- **Prompt**
An exact repetition of every entry, with no images, is the required answer.

- **Extracted material**
******
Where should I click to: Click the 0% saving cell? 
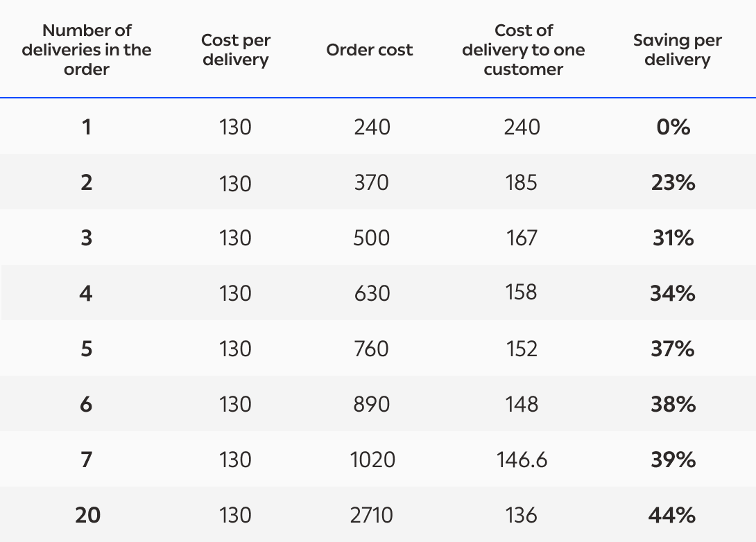point(673,127)
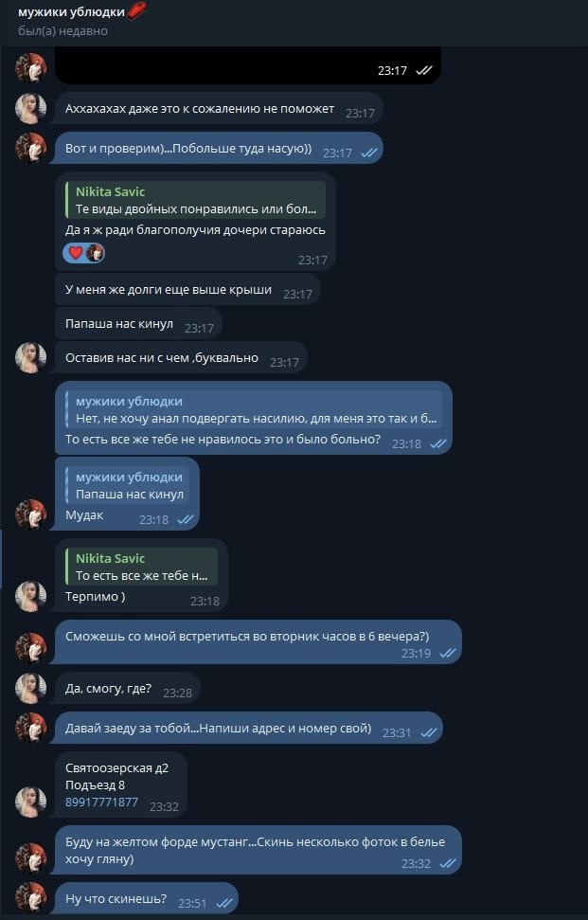This screenshot has height=920, width=588.
Task: Click avatar beside "Оставив нас ни с чем"
Action: click(x=31, y=358)
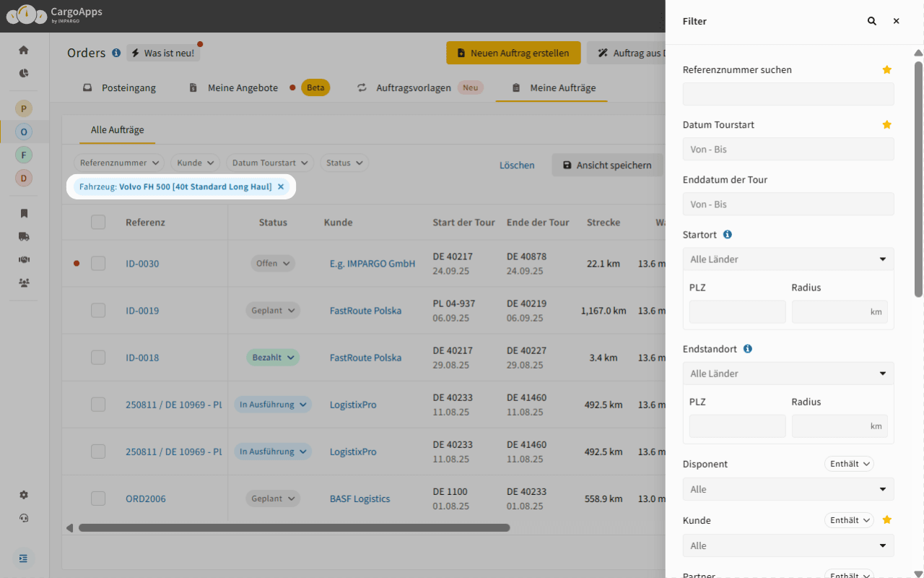Switch to the Posteingang tab
Screen dimensions: 924x578
pos(119,88)
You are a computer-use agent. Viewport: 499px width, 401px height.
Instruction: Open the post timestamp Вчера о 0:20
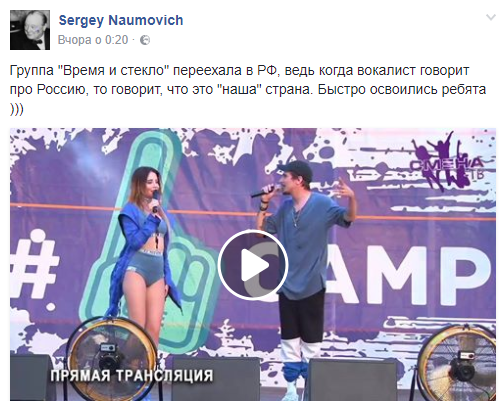93,40
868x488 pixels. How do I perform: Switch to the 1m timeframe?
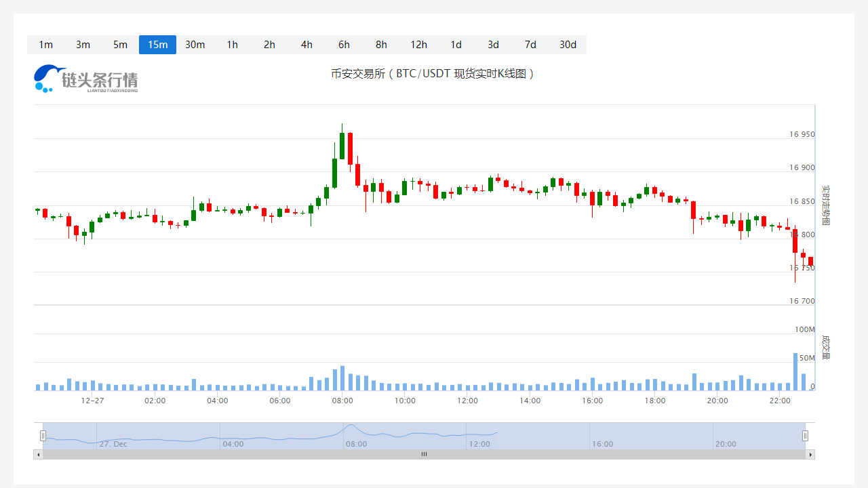[x=45, y=45]
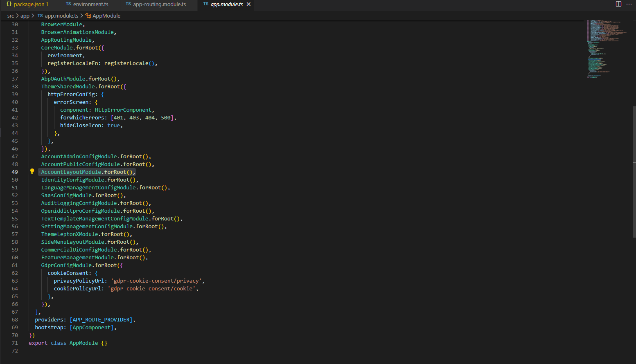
******
- **Response box**
Where should I click to: Click the 0% saving cell? 
point(673,127)
This screenshot has height=920, width=588.
Task: Click avatar beside "Оставив нас ни с чем"
Action: click(x=31, y=358)
Switch to the Posteingang tab
Screen dimensions: 924x578
pos(119,88)
You are a computer-use agent. Viewport: 499px width, 401px height.
Instruction: Open the post timestamp Вчера о 0:20
93,40
868x488 pixels. How do I perform: Switch to the 1m timeframe?
[x=45, y=45]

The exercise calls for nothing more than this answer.